WORK TASK:
Only the lines from the line containing "The image size is (1346, 829)." through the final line of the entries should be printed, exactly as given, with the pictures left out.

PROVIDED INFORMATION:
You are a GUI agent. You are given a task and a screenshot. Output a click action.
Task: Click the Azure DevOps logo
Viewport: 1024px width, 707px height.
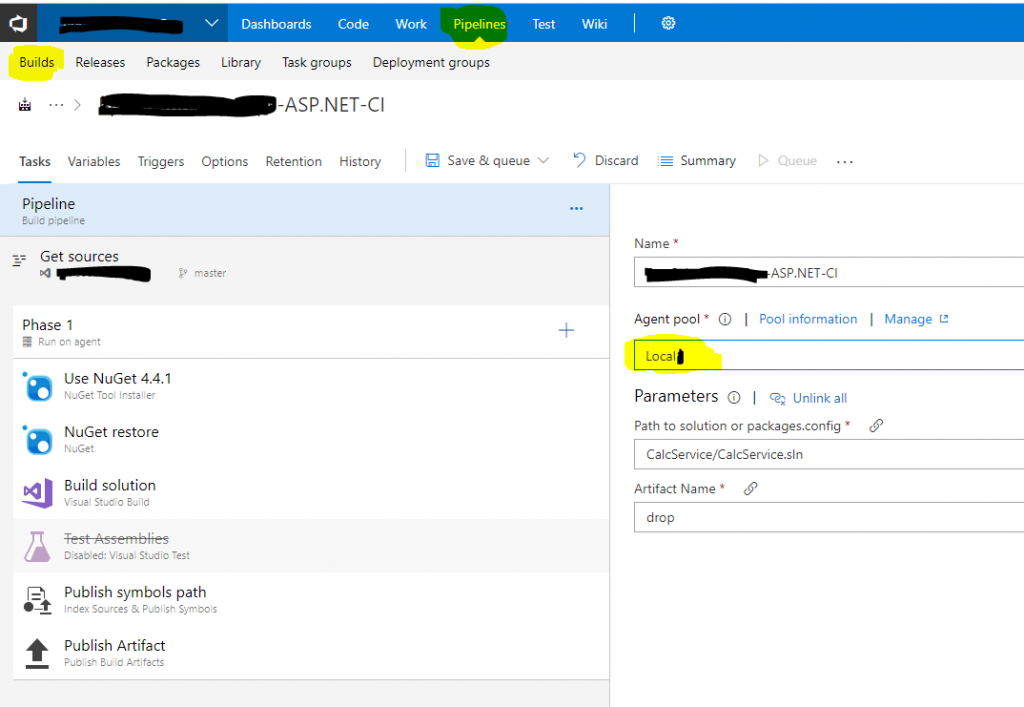[16, 22]
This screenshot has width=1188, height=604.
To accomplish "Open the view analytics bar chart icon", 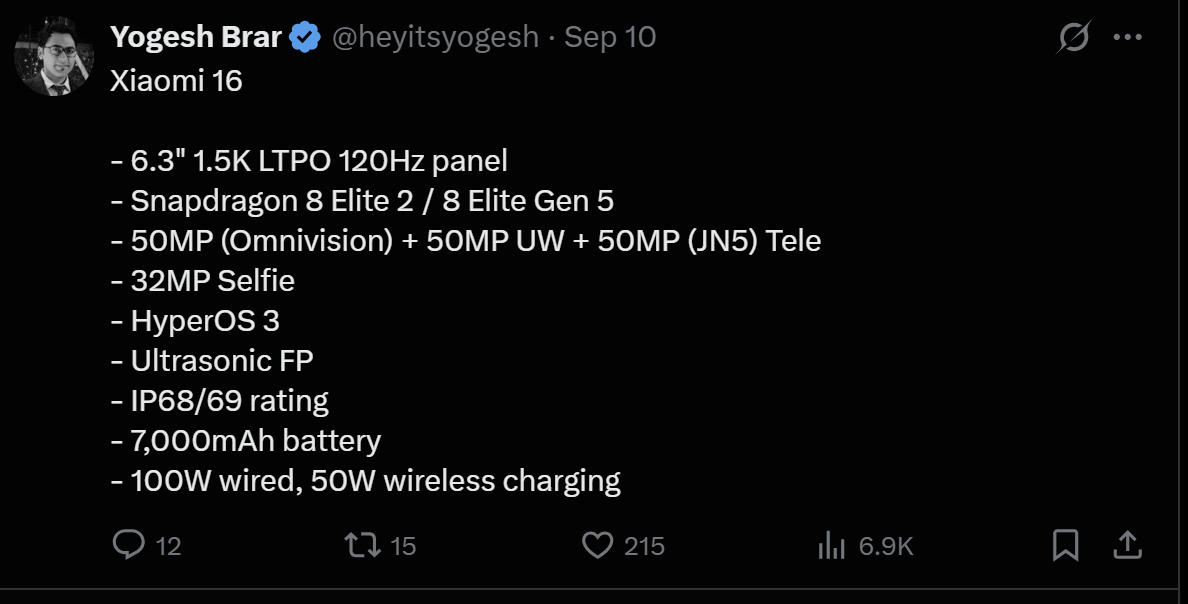I will click(832, 545).
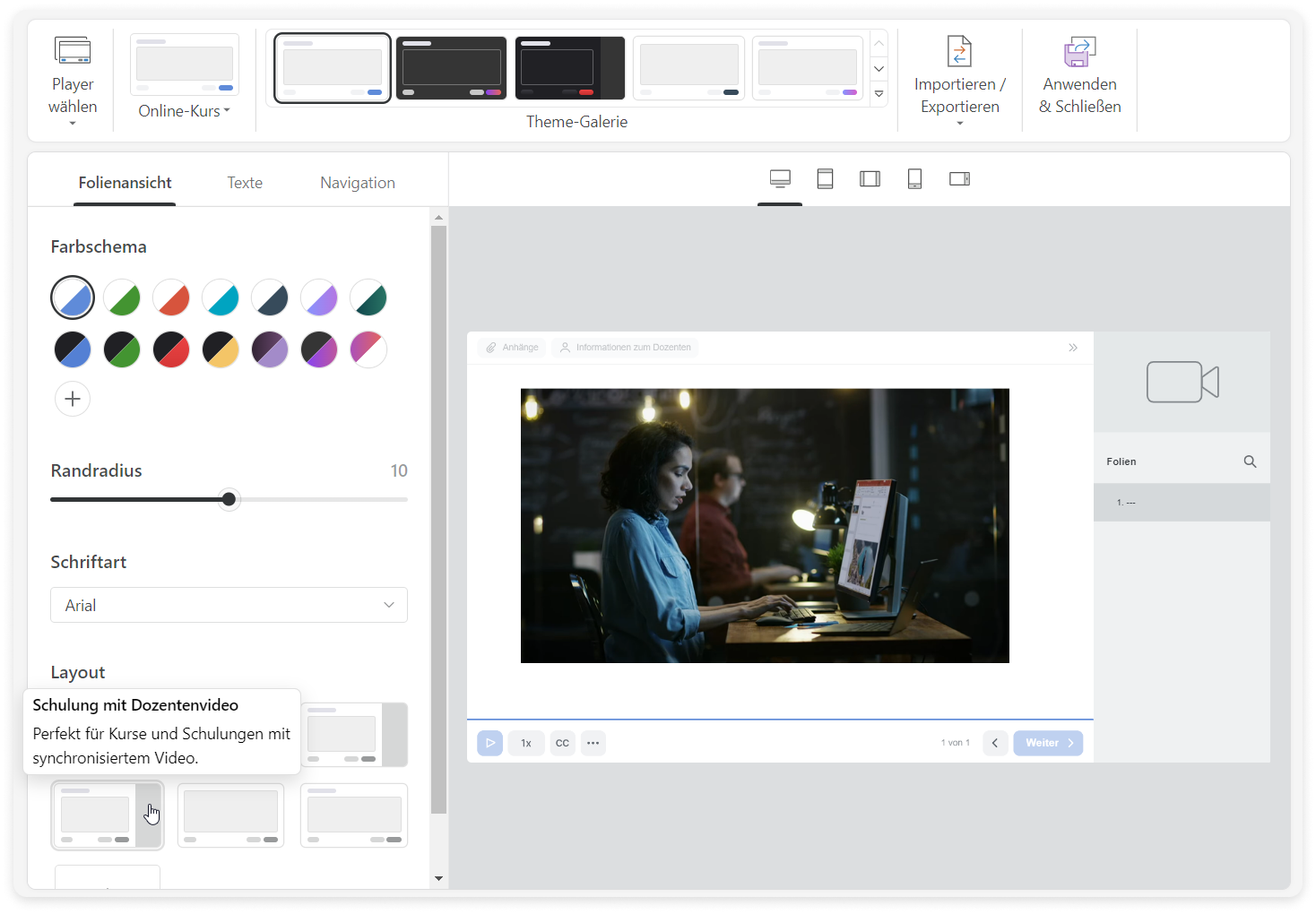
Task: Click Anwenden & Schließen icon
Action: click(x=1079, y=52)
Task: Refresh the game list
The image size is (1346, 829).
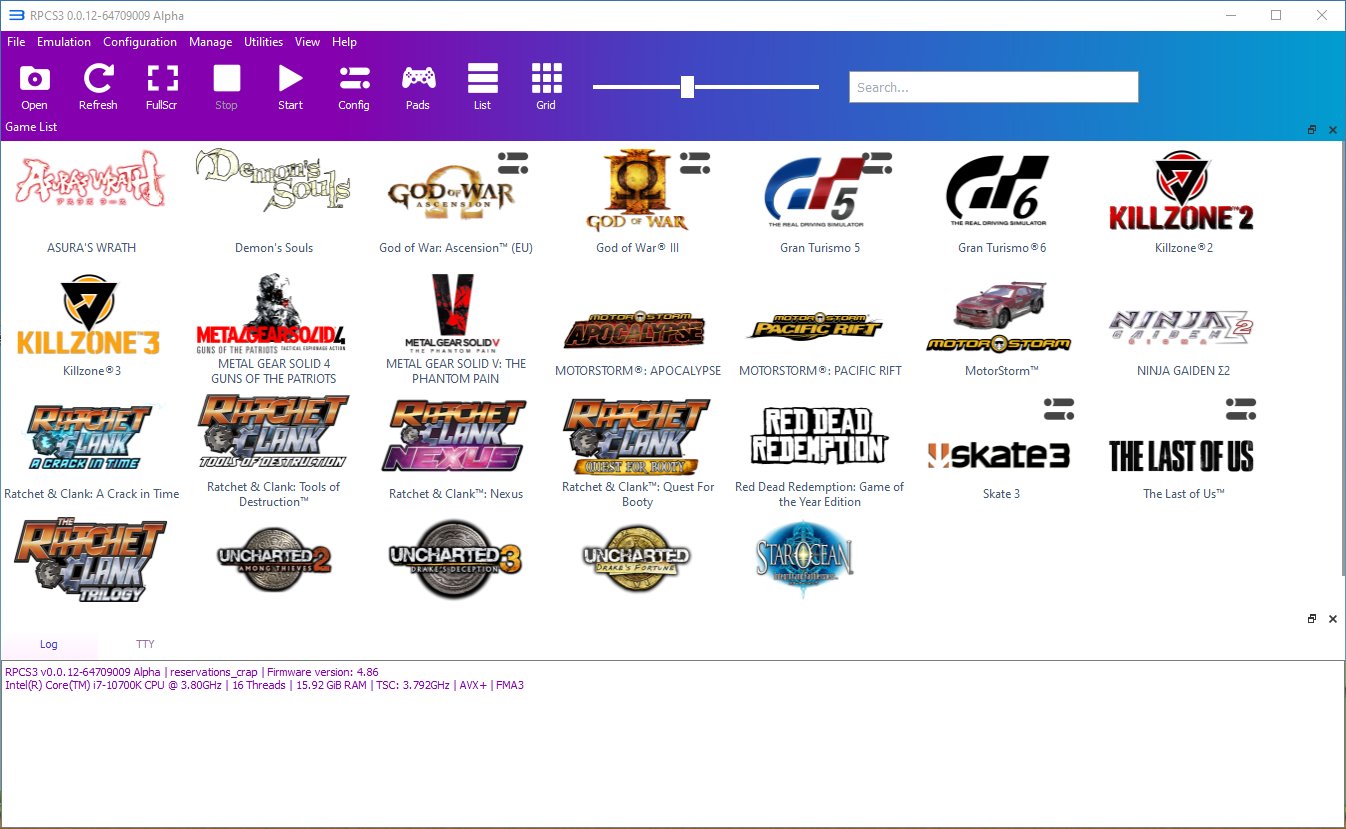Action: tap(97, 85)
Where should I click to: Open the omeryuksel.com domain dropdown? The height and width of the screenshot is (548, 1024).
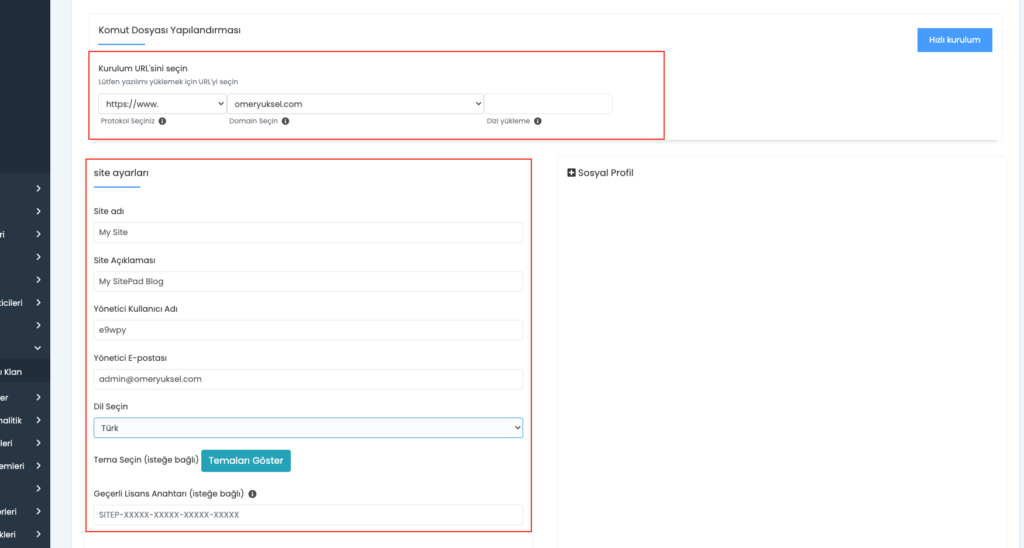(x=355, y=104)
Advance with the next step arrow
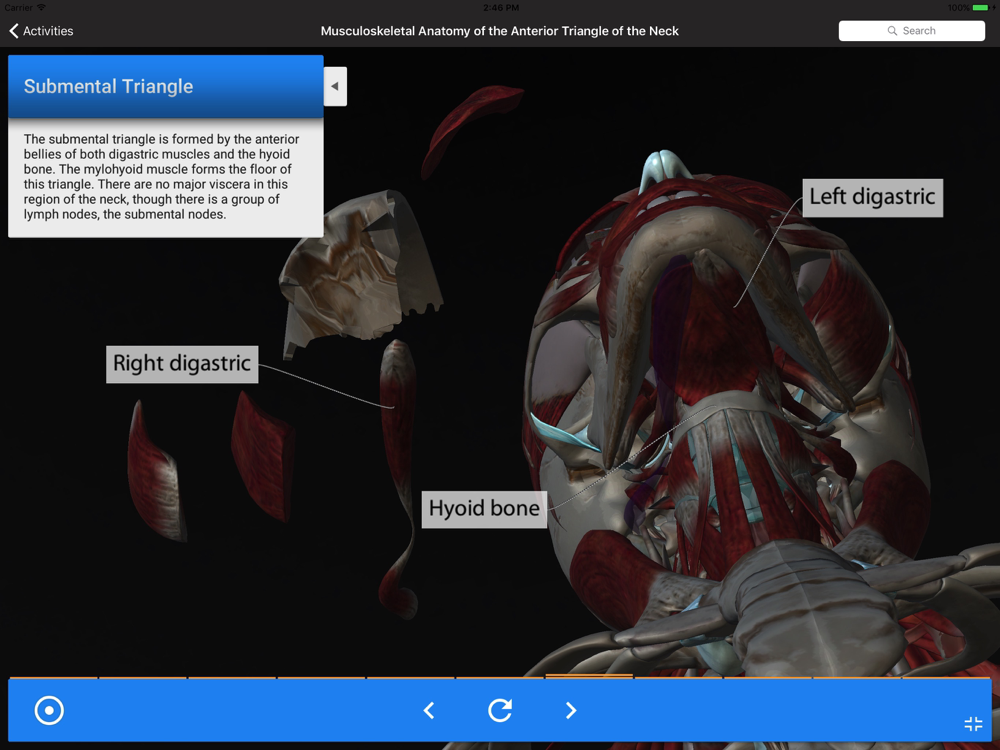1000x750 pixels. (x=571, y=710)
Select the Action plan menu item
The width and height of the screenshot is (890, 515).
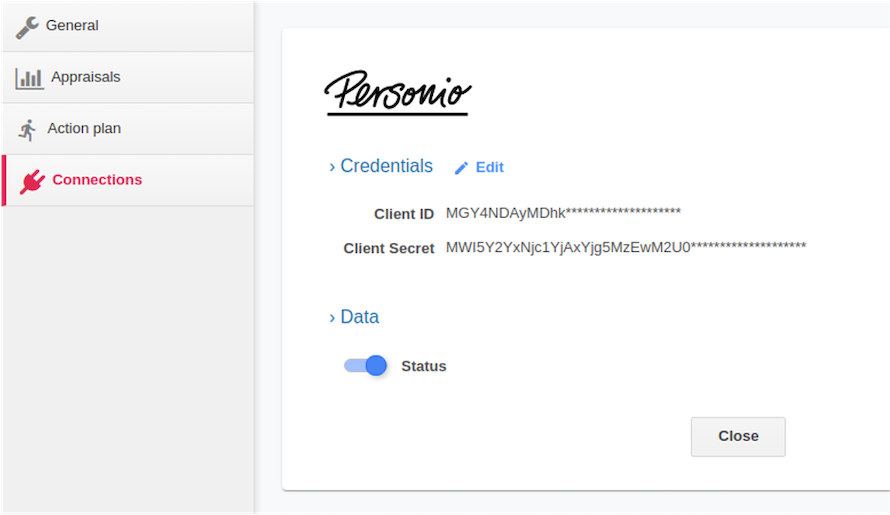pos(128,129)
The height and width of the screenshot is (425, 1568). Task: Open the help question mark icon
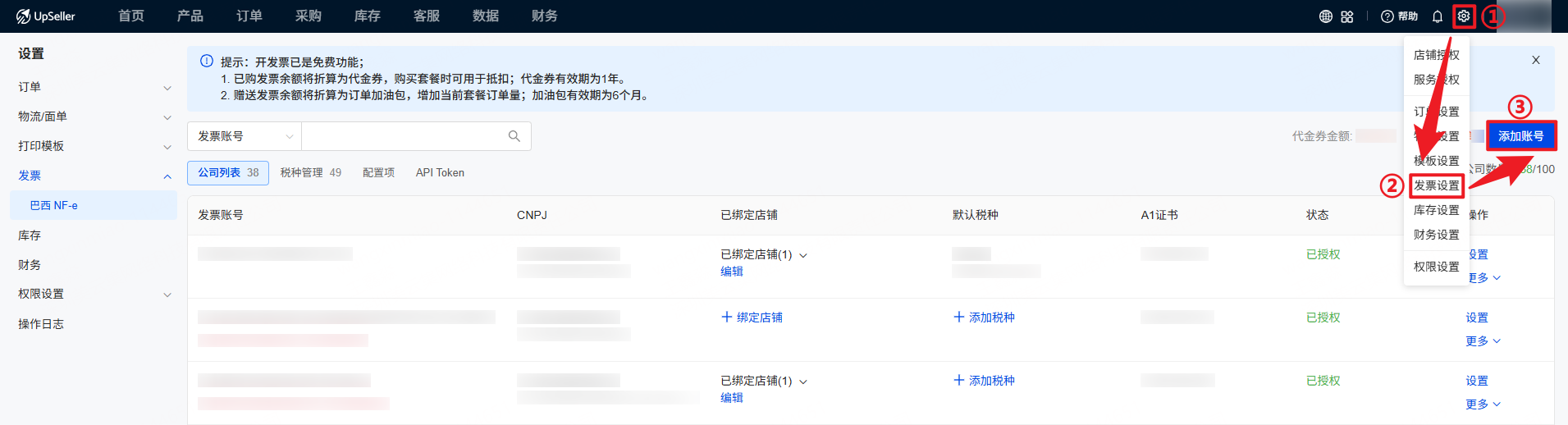point(1387,16)
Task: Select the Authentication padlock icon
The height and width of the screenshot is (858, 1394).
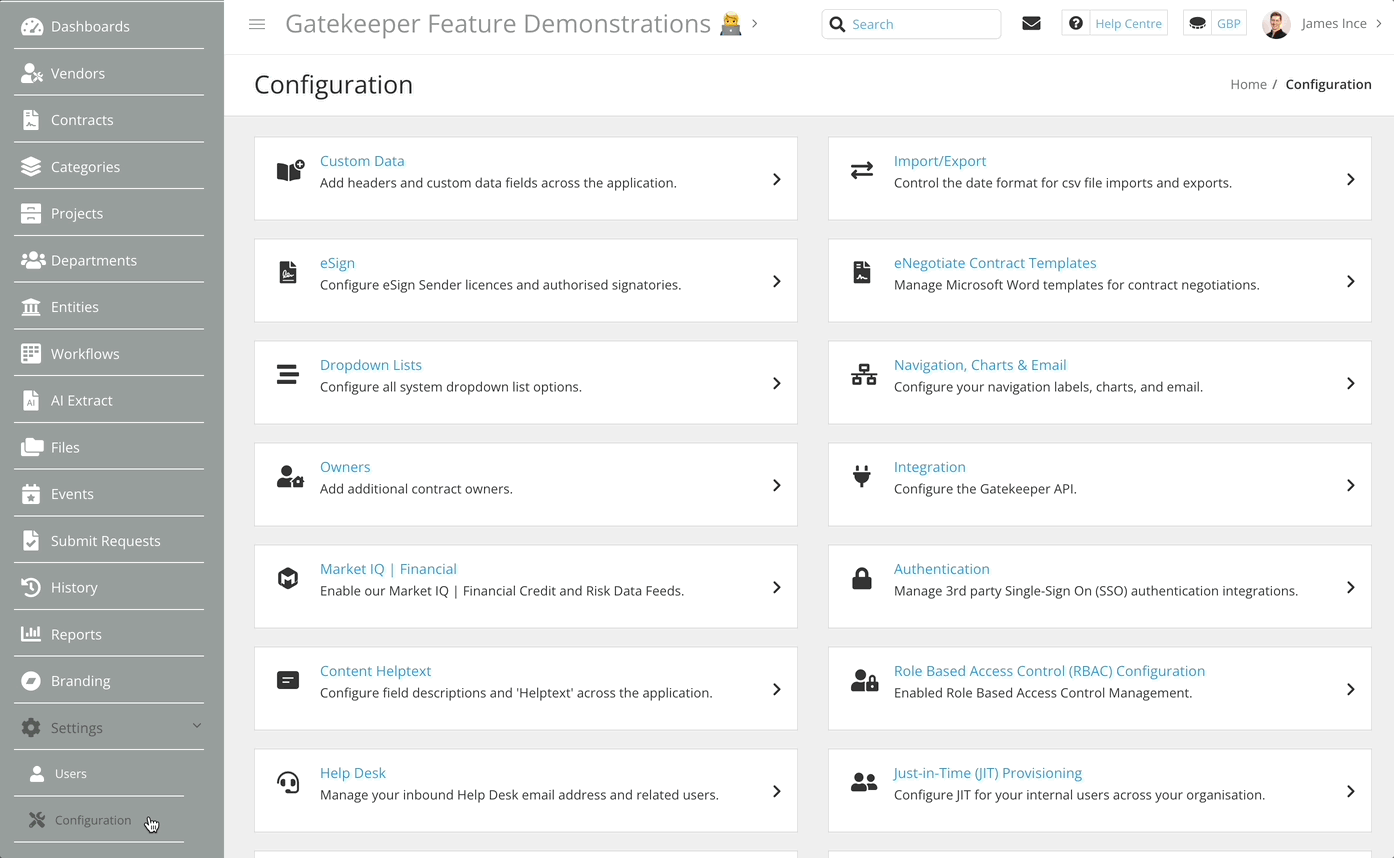Action: tap(862, 579)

EXERCISE RESULT:
The image size is (1346, 829).
Action: tap(97, 85)
Where should I click to: Open the omeryuksel.com domain dropdown? The height and width of the screenshot is (548, 1024).
(x=355, y=104)
Advance with the next step arrow
1000x750 pixels. (x=571, y=710)
Select the Action plan menu item
The width and height of the screenshot is (890, 515).
pos(128,129)
The height and width of the screenshot is (425, 1568). Task: Open the help question mark icon
point(1387,16)
Task: Select the Authentication padlock icon
The height and width of the screenshot is (858, 1394).
Action: tap(862, 579)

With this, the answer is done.